No Double Recovery Under Policy for Amounts Paid by Contractual Indemnitor
The United States Court of Appeals for the Eleventh Circuit, applying Florida law, has held that an insurer did not breach its duty to defend or indemnify an insured where the insured’s defense and settlement costs were paid by its contractual indemnitor. MapleWood Partners, L.P. v. Indian Harbor Ins. Co., 2016 WL 3553212 (11th Cir. June 30, 2016).
The insured financial services firm had entered into an advisory services agreement with a company operating a chain of Mexican restaurants. The restaurant chain also agreed to defend and indemnify the insured in any lawsuits because of its association with the chain. When three such lawsuits were filed against the insured, the restaurant chain paid the vast majority of the insured’s defense expenses and settlement costs pursuant to the parties’ contractual indemnity provision. The insured later sued its professional liability insurer for breach of contract for failing to pay the insured’s losses from the three suits. The district court granted summary judgment in favor of the insurer, concluding that allowing the insured to recover under the policy would give it an improper double recovery because the restaurant chain had already paid the insured’s losses.

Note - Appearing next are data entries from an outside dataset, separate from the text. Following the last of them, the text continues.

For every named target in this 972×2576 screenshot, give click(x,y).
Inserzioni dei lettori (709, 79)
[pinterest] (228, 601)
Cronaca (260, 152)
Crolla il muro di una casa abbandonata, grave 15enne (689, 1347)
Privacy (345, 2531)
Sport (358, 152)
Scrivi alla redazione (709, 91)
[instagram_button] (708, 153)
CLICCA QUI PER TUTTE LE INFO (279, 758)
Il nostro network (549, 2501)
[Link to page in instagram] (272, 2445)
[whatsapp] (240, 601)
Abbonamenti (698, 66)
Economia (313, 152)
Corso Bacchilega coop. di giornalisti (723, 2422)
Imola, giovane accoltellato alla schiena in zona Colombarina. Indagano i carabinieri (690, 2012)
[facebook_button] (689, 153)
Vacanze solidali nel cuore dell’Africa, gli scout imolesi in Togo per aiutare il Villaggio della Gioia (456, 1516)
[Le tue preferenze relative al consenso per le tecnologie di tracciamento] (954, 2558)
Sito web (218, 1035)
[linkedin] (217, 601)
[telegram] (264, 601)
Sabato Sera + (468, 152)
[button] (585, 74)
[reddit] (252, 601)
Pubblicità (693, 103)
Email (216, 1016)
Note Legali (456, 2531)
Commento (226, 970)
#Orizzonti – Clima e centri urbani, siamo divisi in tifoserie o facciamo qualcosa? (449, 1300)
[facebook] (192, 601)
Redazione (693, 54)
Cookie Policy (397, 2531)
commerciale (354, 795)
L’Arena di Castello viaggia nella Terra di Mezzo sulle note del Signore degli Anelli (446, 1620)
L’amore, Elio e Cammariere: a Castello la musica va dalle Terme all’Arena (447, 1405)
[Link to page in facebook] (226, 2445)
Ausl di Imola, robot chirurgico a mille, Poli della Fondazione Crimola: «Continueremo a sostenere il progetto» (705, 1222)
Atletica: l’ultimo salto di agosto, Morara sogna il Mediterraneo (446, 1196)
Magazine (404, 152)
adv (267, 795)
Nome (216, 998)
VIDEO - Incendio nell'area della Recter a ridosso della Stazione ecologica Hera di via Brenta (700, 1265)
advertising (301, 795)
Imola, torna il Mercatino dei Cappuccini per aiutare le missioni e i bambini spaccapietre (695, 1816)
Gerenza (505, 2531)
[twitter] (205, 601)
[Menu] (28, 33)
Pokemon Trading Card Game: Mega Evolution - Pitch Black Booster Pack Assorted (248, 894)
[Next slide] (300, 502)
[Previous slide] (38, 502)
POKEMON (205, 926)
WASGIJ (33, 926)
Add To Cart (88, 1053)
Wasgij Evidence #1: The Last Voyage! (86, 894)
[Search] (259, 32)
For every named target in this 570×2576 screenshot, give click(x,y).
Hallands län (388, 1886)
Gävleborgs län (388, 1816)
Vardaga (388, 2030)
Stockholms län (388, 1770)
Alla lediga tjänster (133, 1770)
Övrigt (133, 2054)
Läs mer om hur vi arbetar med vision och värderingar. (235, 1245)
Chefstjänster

The Eleventh Circuit affirmed on appeal, holding that the contractual indemnification agreement between the insured and the restaurant chain gave the restaurant chain the “primary obligation” to pay the insured’s losses in the three lawsuits. The court rejected the insured’s argument that the contractual indemnification provision was never intended to cover losses covered by an insurance policy, finding nothing in the provision’s text to support that interpretation. The court observed that the insured was not “left alone as the losses were piling up,” because the restaurant chain had paid the defense and settlement costs.